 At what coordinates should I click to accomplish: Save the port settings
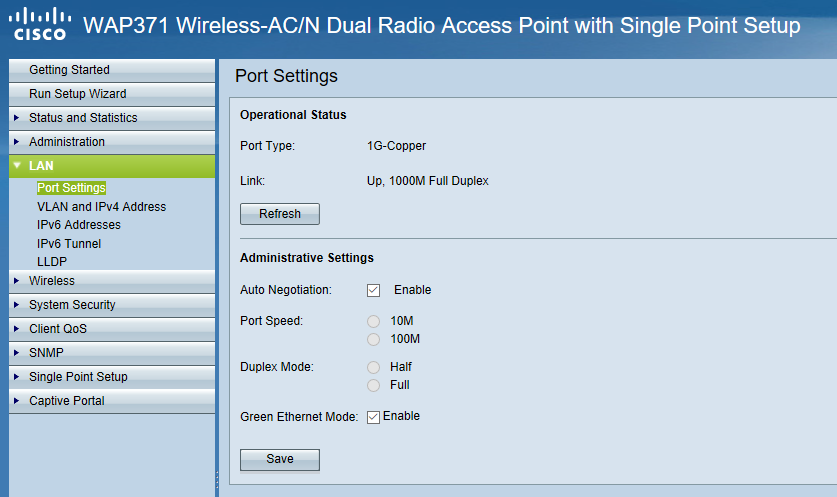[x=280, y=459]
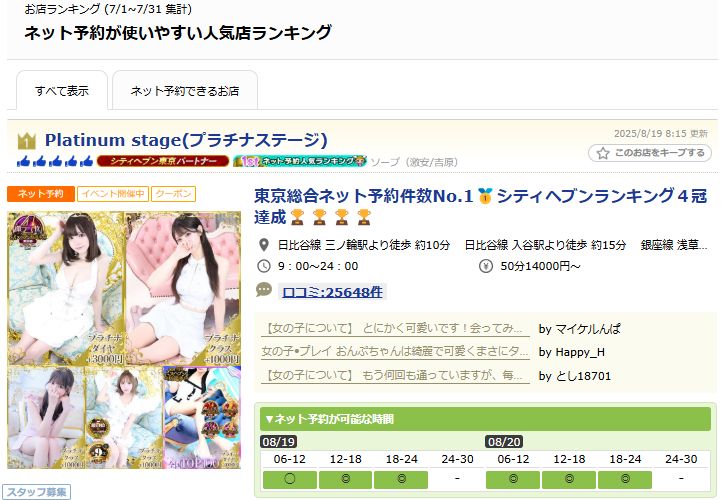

◆ ◆ ◆ ◆

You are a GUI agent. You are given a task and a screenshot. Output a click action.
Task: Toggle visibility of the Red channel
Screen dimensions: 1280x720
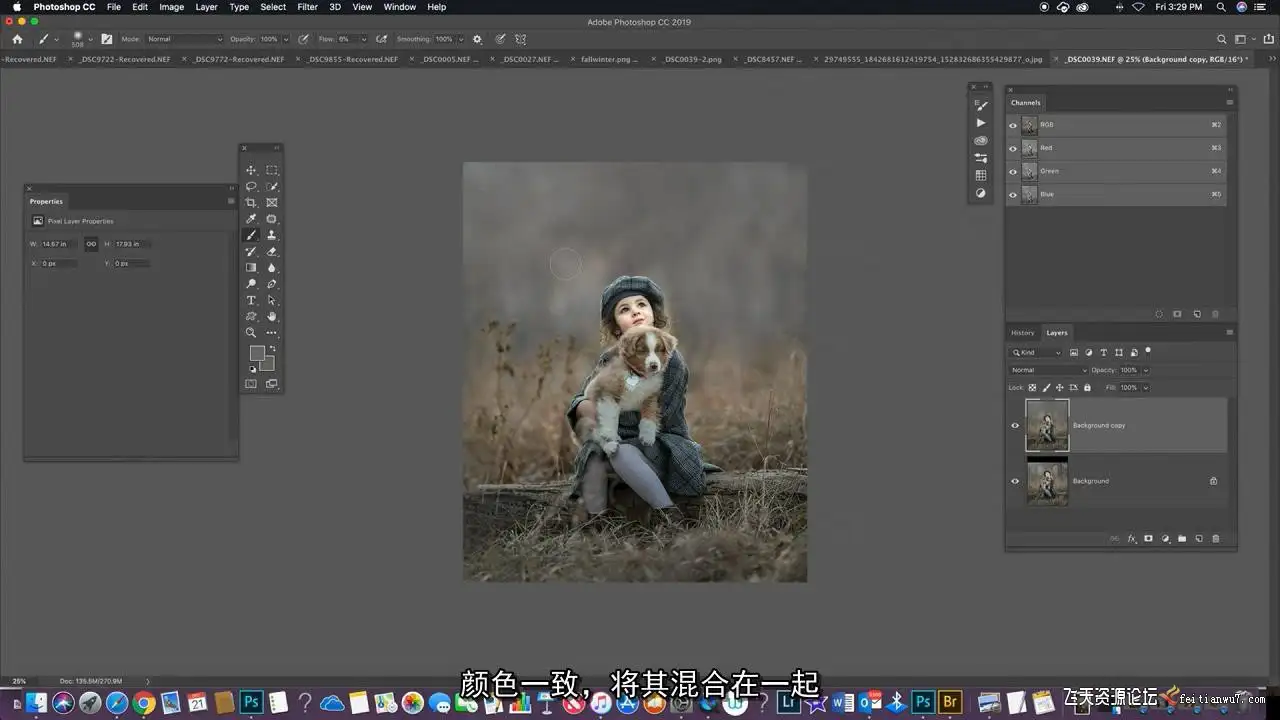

◆ ◆ ◆ ◆

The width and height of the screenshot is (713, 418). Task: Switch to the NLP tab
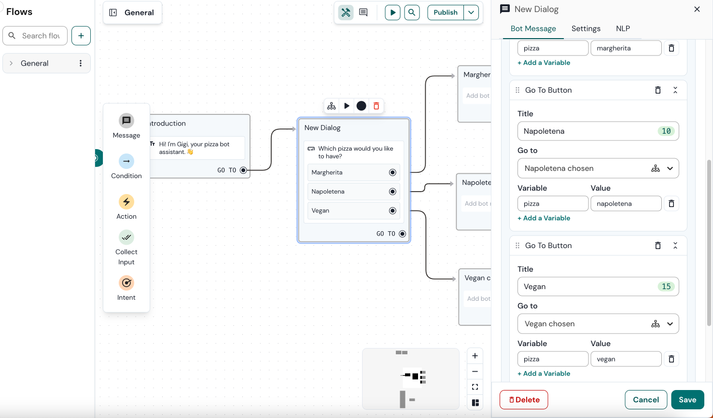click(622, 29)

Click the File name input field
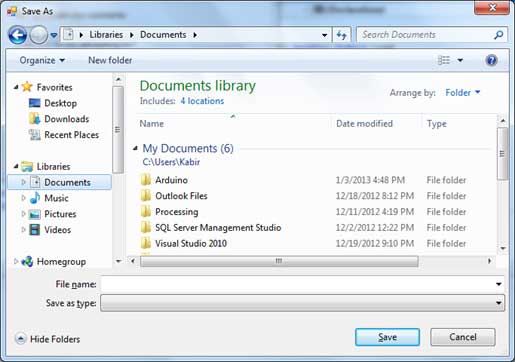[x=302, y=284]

◆ ◆ ◆ ◆

■ EXERCISE
Begin with the line above that has "Task: Toggle visibility of the Red channel" and continue through the line that has "Screen dimensions: 1280x720", setting each one down exactly. Stop there.

■ TASK RESPONSE
Task: Toggle visibility of the Red channel
Screen dimensions: 1280x720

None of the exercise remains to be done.